Your instructions:
Give the records between the lines holding "Select the middle gold 기타트리 skill at 2/2" and "point(262,10)", inclusive, as a two-column CSV with the headers instruction and answer. Use one row per record, and put each field in double quotes with any line breaks turned into spaces.

_ _ _ _ _

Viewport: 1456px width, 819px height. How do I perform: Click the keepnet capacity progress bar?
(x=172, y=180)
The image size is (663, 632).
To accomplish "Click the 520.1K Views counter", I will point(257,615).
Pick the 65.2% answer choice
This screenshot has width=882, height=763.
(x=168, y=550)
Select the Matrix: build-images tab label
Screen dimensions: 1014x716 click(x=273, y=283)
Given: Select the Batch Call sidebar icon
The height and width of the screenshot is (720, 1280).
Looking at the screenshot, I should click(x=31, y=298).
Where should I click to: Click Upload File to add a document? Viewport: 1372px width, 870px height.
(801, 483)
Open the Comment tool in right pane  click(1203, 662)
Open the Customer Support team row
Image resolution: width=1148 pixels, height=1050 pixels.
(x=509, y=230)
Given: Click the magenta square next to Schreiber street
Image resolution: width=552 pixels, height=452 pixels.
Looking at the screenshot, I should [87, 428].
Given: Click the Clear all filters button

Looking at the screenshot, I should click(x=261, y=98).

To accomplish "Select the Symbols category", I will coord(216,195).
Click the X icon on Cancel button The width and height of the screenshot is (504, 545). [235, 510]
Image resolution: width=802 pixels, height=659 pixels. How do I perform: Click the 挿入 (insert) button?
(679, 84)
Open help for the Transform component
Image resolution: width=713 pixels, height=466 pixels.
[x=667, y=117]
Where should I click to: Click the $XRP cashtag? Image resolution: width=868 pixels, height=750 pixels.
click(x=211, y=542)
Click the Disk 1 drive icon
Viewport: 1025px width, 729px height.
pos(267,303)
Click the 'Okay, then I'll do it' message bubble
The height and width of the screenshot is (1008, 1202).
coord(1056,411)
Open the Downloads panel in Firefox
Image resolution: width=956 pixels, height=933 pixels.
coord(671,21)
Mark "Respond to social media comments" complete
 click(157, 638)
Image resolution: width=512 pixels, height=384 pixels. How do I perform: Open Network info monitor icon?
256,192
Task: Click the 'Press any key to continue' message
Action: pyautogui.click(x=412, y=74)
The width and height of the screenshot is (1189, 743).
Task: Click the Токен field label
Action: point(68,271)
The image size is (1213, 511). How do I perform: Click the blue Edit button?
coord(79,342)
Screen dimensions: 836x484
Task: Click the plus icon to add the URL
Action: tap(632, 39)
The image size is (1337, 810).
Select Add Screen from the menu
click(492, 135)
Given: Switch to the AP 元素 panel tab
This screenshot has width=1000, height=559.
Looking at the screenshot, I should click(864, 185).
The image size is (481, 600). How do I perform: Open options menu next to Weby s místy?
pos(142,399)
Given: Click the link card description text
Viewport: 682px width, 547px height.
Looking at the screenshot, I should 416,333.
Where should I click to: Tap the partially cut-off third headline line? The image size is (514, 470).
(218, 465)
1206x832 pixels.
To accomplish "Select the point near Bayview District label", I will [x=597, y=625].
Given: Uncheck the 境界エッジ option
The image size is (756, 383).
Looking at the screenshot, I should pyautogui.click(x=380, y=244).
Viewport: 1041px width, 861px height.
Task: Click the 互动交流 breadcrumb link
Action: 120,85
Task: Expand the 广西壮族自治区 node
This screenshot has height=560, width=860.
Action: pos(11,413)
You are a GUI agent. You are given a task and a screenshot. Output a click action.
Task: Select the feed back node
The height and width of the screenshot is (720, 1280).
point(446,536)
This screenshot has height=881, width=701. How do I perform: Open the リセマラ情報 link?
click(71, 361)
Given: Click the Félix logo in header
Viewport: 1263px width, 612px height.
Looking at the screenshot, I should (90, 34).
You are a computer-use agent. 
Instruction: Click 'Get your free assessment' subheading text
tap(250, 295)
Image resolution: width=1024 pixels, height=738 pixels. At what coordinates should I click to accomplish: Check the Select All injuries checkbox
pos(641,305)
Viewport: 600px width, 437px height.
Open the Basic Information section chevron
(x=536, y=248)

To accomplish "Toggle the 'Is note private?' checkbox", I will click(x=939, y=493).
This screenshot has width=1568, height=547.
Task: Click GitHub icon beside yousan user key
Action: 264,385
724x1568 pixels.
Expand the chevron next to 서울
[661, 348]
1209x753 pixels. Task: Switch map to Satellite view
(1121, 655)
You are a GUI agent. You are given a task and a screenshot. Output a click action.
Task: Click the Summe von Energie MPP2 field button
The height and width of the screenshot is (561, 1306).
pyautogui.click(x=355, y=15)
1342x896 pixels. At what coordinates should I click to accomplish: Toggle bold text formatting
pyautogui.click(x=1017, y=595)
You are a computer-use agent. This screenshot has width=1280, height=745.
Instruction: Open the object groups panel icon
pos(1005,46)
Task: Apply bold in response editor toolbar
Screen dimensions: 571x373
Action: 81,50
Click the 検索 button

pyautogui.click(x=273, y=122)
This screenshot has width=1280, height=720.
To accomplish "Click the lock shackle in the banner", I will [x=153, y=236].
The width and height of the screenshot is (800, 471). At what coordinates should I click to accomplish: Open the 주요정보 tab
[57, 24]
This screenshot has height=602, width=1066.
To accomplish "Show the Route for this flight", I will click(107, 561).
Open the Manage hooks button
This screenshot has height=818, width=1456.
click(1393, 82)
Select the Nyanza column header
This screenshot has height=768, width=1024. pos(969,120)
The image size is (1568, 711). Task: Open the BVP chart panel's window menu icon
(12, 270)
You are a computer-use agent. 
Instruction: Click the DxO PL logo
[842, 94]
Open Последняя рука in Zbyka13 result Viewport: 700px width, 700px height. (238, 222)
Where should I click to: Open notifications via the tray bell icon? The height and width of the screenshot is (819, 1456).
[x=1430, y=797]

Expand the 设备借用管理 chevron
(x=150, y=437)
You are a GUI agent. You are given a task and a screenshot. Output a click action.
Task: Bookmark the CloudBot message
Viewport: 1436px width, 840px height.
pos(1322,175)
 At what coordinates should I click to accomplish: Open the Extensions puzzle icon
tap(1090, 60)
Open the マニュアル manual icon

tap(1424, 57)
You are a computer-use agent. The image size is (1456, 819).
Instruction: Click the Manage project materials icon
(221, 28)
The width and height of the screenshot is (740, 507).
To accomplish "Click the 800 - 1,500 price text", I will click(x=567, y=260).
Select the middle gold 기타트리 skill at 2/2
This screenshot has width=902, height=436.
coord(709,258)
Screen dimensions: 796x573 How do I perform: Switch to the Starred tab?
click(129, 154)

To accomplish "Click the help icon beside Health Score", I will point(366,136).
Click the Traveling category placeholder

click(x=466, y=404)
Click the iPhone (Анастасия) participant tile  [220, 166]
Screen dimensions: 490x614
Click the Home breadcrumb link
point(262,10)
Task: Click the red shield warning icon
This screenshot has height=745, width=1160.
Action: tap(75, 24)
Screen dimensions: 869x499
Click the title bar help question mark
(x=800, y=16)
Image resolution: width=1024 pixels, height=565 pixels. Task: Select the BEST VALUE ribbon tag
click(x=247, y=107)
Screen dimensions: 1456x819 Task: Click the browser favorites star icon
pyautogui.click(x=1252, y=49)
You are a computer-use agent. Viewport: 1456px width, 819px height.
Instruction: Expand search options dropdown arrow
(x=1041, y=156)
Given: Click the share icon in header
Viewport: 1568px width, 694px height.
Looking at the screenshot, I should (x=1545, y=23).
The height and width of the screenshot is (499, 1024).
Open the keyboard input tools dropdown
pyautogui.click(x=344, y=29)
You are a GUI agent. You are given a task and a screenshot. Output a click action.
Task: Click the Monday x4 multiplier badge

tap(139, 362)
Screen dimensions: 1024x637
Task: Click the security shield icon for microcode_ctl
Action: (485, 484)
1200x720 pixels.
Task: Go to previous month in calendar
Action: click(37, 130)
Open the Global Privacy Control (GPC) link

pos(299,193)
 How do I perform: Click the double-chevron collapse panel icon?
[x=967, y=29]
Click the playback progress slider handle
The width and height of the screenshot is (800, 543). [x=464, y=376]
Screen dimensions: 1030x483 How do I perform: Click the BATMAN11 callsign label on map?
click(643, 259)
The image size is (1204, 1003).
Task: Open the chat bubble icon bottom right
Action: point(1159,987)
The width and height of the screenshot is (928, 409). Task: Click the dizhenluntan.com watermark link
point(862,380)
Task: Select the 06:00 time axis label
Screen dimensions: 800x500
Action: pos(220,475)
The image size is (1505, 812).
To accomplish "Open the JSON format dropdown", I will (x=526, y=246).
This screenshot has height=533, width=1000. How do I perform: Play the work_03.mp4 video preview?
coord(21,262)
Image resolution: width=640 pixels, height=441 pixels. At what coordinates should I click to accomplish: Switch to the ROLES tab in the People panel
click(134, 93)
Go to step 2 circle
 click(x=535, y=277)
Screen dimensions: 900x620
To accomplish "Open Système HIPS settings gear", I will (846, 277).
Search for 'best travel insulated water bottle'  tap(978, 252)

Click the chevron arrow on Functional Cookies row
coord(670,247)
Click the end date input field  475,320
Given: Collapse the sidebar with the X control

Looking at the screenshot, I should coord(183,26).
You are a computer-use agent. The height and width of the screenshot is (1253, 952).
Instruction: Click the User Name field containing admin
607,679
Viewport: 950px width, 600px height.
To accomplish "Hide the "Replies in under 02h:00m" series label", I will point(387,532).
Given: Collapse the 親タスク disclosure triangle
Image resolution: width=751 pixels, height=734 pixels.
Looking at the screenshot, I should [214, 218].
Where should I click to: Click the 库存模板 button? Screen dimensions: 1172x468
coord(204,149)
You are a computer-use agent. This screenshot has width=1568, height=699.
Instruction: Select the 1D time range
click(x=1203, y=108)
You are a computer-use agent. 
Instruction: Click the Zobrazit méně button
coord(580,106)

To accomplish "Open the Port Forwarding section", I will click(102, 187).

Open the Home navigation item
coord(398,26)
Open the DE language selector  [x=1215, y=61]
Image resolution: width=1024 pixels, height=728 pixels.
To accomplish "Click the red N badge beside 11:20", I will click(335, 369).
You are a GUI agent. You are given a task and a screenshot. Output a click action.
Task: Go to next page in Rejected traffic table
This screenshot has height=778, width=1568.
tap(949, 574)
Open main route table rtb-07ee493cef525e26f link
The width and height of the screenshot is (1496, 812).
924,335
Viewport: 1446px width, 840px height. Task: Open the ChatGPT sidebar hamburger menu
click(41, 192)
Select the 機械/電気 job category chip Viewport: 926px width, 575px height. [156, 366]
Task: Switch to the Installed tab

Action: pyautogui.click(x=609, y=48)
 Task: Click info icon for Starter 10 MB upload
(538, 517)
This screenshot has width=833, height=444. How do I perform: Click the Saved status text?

_ _ _ _ _

Result for this exercise:
instruction,answer
"Select the middle gold 기타트리 skill at 2/2 This screenshot has width=902, height=436.","coord(709,258)"
"Screen dimensions: 796x573 How do I perform: Switch to the Starred tab?","click(129, 154)"
"To accomplish ""Click the help icon beside Health Score"",","I will point(366,136)."
"Click the Traveling category placeholder","click(x=466, y=404)"
"Click the iPhone (Анастасия) participant tile","[220, 166]"
"Screen dimensions: 490x614 Click the Home breadcrumb link","point(262,10)"